# What is being asked:
Transcribe exactly the lines from the one containing "980x806 pixels." through the end of the entries, including both the first and the last, and nothing else.

# Task material:
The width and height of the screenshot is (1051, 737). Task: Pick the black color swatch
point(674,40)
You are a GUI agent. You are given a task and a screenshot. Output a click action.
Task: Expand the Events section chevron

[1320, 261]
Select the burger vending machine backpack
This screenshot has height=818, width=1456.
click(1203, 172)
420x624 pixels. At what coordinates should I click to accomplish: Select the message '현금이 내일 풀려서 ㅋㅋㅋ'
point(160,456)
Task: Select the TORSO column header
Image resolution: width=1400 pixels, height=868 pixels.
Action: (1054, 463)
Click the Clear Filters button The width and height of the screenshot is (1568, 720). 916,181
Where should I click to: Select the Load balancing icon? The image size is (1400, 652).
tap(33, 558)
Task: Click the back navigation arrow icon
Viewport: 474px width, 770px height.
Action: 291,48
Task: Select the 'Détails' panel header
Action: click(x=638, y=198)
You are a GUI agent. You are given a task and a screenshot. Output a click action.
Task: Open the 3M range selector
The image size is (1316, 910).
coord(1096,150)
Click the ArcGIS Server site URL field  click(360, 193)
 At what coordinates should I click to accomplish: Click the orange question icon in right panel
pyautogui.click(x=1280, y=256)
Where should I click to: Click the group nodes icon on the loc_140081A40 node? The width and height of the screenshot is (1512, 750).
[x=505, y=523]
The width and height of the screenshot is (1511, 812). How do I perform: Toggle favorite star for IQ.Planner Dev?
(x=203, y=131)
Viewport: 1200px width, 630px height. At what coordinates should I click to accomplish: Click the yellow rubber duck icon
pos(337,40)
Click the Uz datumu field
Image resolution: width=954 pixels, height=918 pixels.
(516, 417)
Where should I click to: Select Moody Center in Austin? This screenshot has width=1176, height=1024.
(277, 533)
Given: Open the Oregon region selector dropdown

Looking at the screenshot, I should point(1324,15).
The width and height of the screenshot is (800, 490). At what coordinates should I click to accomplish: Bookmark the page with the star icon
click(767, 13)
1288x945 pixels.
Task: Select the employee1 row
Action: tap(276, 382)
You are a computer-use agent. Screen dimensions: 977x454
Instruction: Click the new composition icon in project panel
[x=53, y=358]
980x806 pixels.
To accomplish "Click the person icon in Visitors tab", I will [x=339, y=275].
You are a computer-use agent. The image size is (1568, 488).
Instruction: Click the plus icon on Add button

# Response to this task:
980x806 pixels.
To accomplish "Click the person icon in Visitors tab", I will [x=339, y=275].
You are a computer-use agent. The image size is (1568, 488).
Instruction: Click the plus icon on Add button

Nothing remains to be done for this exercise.